非自発的な記憶――石畳の感触やスプーンの光が、過去を鮮烈に呼び覚ます。
人生の意味も、愛の謎も、時間を超えて再発見される。
記憶の中にこそ真実があり、失われた時を永遠にとどめるのが文学である。
一人ひとりに、それぞれの人生がある。
それは文章や記録、物語の形では残らないかもしれない。
だが、それを記憶し、思い出として保持できるのは、その人自身しかいない。
あの時、あんなことがあった。
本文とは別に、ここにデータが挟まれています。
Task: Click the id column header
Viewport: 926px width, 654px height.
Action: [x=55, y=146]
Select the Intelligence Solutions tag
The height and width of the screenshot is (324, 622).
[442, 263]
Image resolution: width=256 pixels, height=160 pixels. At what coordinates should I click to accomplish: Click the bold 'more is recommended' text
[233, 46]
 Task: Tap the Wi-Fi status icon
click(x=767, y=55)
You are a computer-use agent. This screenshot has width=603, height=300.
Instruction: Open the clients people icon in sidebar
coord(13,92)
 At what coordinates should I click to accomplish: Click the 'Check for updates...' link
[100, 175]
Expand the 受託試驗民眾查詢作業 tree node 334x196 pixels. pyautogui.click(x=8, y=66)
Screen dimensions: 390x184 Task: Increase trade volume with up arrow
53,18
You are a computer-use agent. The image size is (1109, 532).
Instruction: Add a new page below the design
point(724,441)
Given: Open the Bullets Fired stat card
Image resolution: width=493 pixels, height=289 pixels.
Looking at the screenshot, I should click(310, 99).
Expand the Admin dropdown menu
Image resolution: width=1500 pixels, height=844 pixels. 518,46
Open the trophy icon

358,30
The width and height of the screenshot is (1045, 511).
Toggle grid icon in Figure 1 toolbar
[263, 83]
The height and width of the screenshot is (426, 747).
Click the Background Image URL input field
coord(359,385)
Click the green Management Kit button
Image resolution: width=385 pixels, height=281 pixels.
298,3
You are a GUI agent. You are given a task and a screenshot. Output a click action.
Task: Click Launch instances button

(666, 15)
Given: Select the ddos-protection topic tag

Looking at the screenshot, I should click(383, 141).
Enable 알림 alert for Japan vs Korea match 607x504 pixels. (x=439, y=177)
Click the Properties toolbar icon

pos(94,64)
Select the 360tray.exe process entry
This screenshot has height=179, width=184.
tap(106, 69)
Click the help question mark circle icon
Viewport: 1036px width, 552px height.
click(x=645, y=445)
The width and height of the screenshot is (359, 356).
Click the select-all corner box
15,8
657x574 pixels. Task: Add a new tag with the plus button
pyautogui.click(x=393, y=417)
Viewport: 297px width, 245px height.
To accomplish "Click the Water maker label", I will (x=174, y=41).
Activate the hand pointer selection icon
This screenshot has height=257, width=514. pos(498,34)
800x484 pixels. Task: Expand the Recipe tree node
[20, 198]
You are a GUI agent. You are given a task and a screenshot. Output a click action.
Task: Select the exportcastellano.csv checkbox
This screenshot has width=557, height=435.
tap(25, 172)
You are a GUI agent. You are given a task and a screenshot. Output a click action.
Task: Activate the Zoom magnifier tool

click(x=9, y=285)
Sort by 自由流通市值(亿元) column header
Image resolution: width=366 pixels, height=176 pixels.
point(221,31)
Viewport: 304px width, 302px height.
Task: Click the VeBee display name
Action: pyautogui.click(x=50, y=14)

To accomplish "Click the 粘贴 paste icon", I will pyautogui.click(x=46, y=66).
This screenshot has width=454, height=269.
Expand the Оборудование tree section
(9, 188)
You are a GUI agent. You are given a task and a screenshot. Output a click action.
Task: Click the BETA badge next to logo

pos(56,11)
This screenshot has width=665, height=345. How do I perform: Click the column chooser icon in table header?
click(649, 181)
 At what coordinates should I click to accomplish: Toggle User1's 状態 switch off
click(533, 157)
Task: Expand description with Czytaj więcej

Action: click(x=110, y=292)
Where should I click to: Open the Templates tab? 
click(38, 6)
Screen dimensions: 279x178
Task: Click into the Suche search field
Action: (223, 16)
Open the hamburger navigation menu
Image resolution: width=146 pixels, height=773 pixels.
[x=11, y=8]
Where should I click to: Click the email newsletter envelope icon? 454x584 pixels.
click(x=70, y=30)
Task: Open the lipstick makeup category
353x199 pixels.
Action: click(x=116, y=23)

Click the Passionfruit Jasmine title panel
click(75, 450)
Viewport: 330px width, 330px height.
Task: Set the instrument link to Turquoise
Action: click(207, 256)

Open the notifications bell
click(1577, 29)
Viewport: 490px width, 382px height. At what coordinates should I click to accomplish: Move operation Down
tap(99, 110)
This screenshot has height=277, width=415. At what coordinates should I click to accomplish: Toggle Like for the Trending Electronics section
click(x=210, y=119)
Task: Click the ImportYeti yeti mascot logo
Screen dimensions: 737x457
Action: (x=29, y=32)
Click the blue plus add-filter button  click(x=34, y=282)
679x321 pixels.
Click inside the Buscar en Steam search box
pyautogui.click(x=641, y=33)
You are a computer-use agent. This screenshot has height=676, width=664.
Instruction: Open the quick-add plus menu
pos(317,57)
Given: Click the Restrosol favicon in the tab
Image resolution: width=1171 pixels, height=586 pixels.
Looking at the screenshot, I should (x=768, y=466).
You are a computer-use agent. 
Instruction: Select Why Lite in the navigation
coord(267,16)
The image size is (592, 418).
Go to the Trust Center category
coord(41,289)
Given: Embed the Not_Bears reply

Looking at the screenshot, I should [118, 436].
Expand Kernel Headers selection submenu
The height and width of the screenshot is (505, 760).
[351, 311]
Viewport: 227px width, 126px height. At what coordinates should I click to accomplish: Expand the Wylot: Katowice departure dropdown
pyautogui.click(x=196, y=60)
あんなことをした。
こんなことを考え、感じた――。
マルセル・プルーストは、愛の醜さや苦しさを繰り返し描いた。
愛は時に、人の心を醜くさせる。
人間の心理にもまた、醜い側面がある。
人は通俗的であり、俗物的であり、そして時に利己的でもある。
人生の時間は、クロノスのもとに直線的に流れていく。
しかし、普段は忘れている過去の出来事が、
あるきっかけによって、時空を超えて突然、現在に甦ることがある。
失われた時を再現する力――それが記憶である。
もしも過去を現在に蘇らせることができたなら、
それは「失われた時」を、いまに再び生かすことにほかならない。
自分の人生を思い出し、いまの自分の中に存在させる。
それこそが、各自に課せられた務めなのではないだろうか。
一人ひとりの人生は、確かに存在し、唯一無二で、かけがえがない。
その人生で起こったこと、考えたこと、感じたことを思い出せるのは、
その人だけである。
文学論はさておき、プルーストが伝えたかったのは、こうではないだろうか。
――失われた時間は、記憶によって再び現れる。
自分の人生を本当に知っているのは、自分自身だけである。
その人生を、自分が振り返らずに、誰が振り返るのか。
「失われた時を求めて」。
自分の人生を、もう一度甦らせてみませんか。
プルーストは、そう語りかけているように思われる。